Initially we create an index on the first column of data (exe name) so we can later search for records by exe name:

btrieveKeySegment.SetField(0, 51, Btrieve::DATA_TYPE_ZSTRING)
btrieveIndexAttributes.AddKeySegment(&btrieveKeySegment)
btrieveFile->IndexCreate(&btrieveIndexAttributes)

After the index is created, we add new records as users provide us with data on the command line (calcSales.exe, jim.smith), which keys off the .exe name:

btrieveFile->RecordCreate((char*) &record, TOTAL_EXEINFO_RECORD_LENGTH))

We always ensure we don’t exceed our max record length (122), and the Btrieve API enforces the value to be sent in upon record creation.

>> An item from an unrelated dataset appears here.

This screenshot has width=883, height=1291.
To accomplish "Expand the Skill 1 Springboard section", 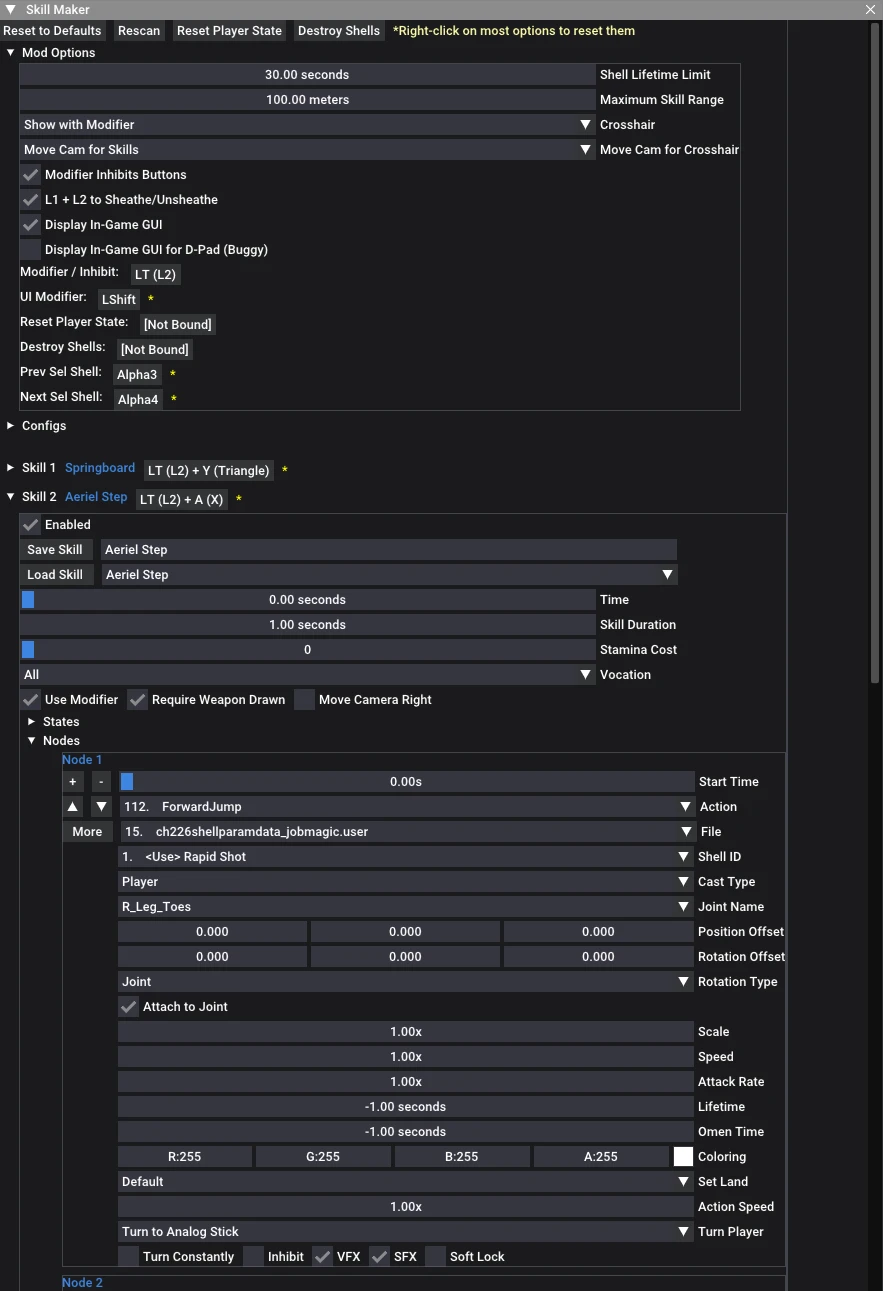I will [x=11, y=468].

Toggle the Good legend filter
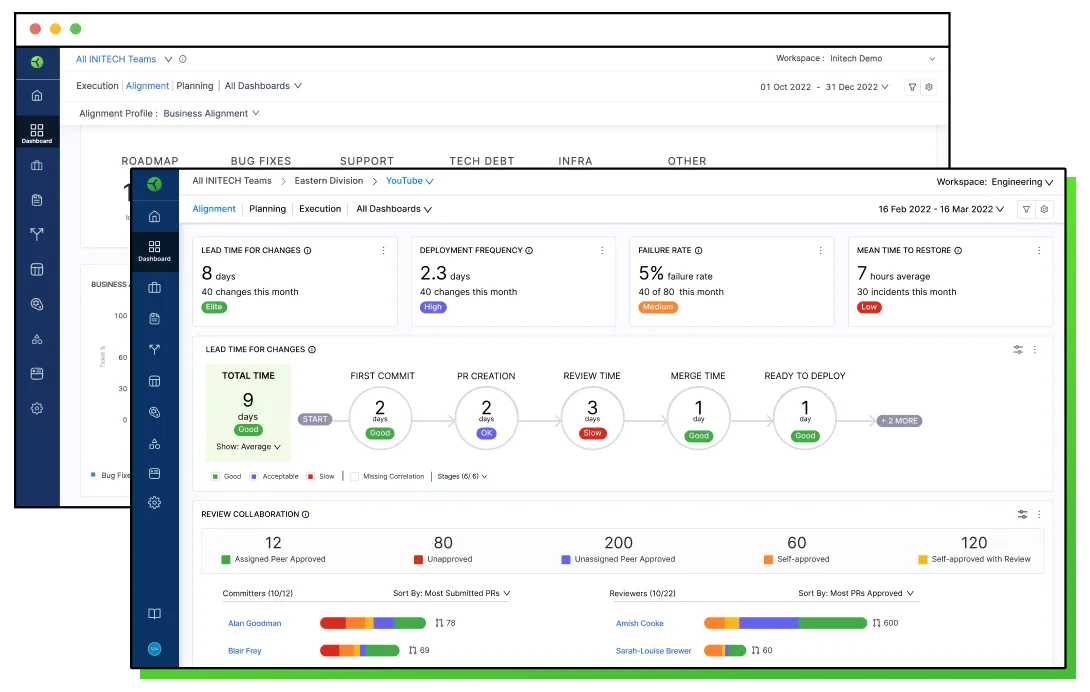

Later, when you want to find a record, you can do so by calling the RecordRetrieve method from the Btrieve API as follows:

btrieveFile->RecordRetrieve(Btrieve::COMPARISON_EQUAL,
Btrieve::INDEX_1, (char *)key.c_str(),
key.size(),
(char*)&record, TOTAL_EXEINFO_RECORD_LENGTH )

You can retrieve records from the sample program by providing the key (.exe name) to ProcessLogger. The command line should look like this:

C:\>ProcessLogger calcSales.exe
record: (calcSales.exe, jim.smith, 02-06-2020 11:29:30)

With the Btrieve 2 API helping you, you can make all your programs write to shared data sources and never have to worry about data corruption due to overwrites and the like.

Circling Back to Our Talk About ACID

Because we are now accessing our data through the Btrieve 2 API, we benefit from a layer of data protection that our original saveValues program doesn’t have.

When we call RecordCreate(), we are assured that the data can rely on the underlying Zen engine to insert the record, update all indexes, and notify us of failure (atomicity).

We can also depend upon the consistency of our data because we know that data updates are managed by the Zen engine even if multiple processes are attempting to alter the data. That’s because the API smoothly handles the challenges of isolation so that whether our inserts or updates succeed or fail, we know the state of our data, even as multiple processes access the data.

The main point is that all of these concerns related to ACID are handled by the Zen engine in such a way that we can focus on saving and reading our data without having to spend time designing and testing our code to ensure it supports the ACID philosophy. Instead we can depend upon the Zen engine to provide that foundation.

Wrapping Up

Grab the code from the GitHub repository and try it out. And be sure to take a look at the examples on the Actian site. The Btrieve Getting Started page is a great jumping off place – it’s where I started with the ProcessLogger sample. Also, check out the documentation of all the Btrieve 2 methods. The list of Btrieve classes is very helpful. The classes you will work with most are BtrieveClient and BtrieveFile.

As you’ve seen, ensuring data integrity is a nontrivial problem, especially if you try to handle it yourself. But you don’t have to. Offload that responsibility to Btrieve and let it take care of those concerns for you.